“So this is it,” she thought. “The revolver was nothing, it was a red herring. He’s really got me here to talk about the stiletto.”
She said: “I don’t think the work-box was open when I was in the drawing-room before dinner. At any rate I didn’t notice it.”
“I remember you told me that Lady Pastern showed you and Manx her petit point. That was when you were all in the drawing-room before dinner, wasn’t it? We found the petit point, by the way, beside the work-box.”
“Therefore,” she thought, “Aunt Cile or Ned or I might have taken the stiletto.” She repeated: “I’m sure the box wasn’t open.”
She had tried not to think beyond that one time, that one safe time about which she could quickly speak the truth.
“And after dinner?” Alleyn said casually.
She saw again the small gleaming tool drop from Miss Henderson’s fingers when the report sounded in the ballroom. She saw Félicité automatically stoop and pick it up and a second later burst into tears and run furiously from the room. She heard her loud voice on the landing: “I’ve got to speak to you,” and Rivera’s: “But certainly, if you wish it.”
“After dinner?” she repeated flatly;
“You were in the drawing-room then. Before the men came in. Perhaps Lady Pastern took up her work. Did you, at any time, see the box open or notice the stiletto?”

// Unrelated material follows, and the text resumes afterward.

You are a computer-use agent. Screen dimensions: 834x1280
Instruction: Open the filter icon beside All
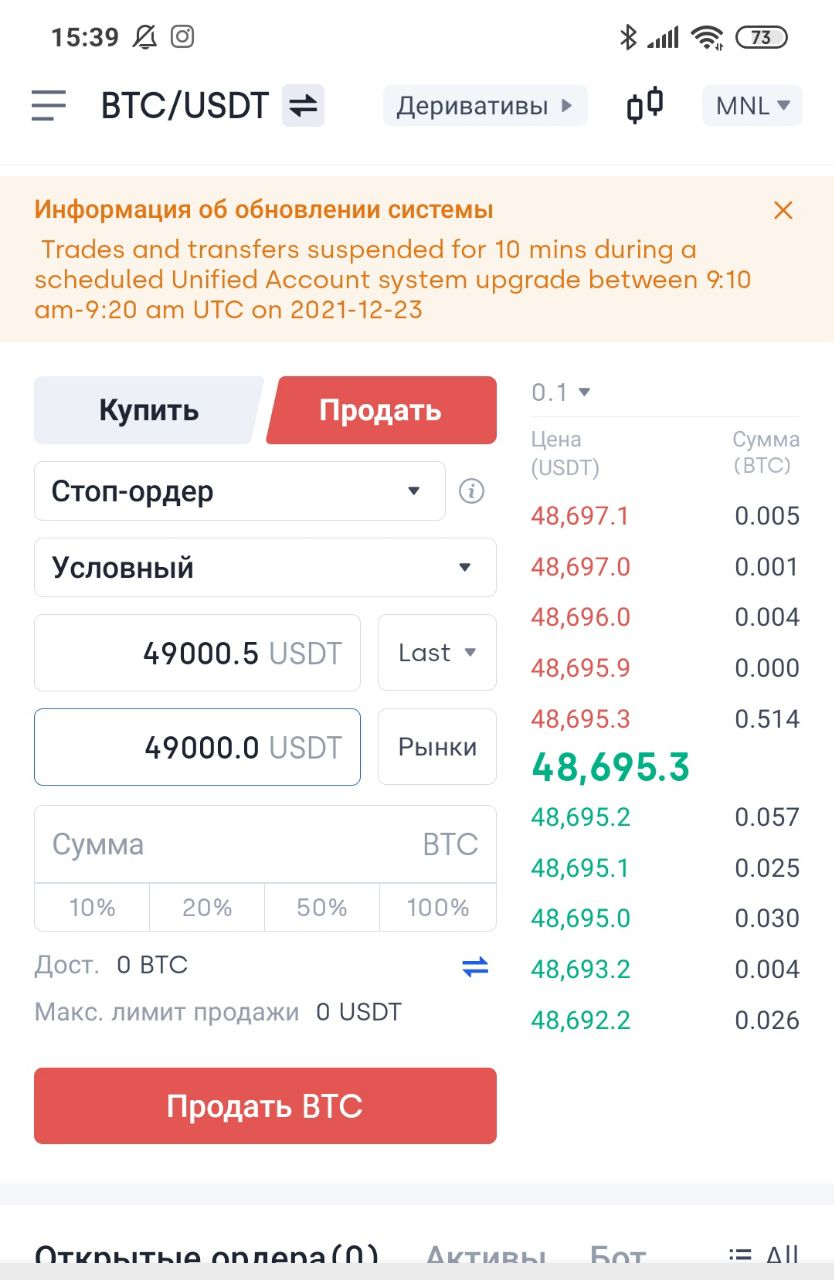740,1257
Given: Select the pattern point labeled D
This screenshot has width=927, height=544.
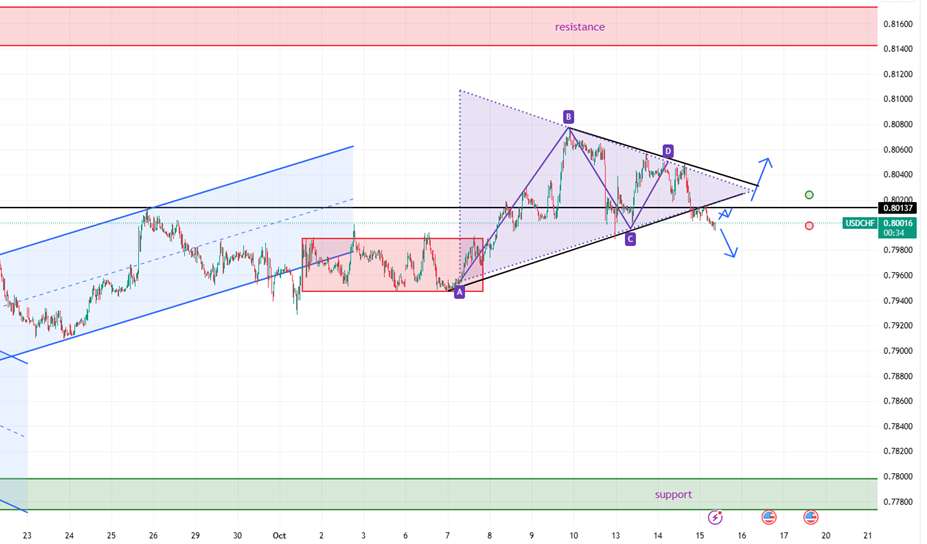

How quick was thought? As quick as people said? Was her hesitation fatally long? Here she moved, on the brink of speech. She could hear the irrevocable denial, and yet she had not made it. And suppose he had already spoken to Félicité about the stiletto? “What am I looking like?” she thought in a panic. “I’m looking like a liar already.”
“Can you remember?” he asked. So she had waited too long.
“I — don’t think I can.” Now, she had said it. Somehow it wasn’t quite as shaming to lie about remembering as about the fact itself. If things went wrong she could say afterwards: “Yes, I remember, now, but I had forgotten. It had no significance for me at the time.”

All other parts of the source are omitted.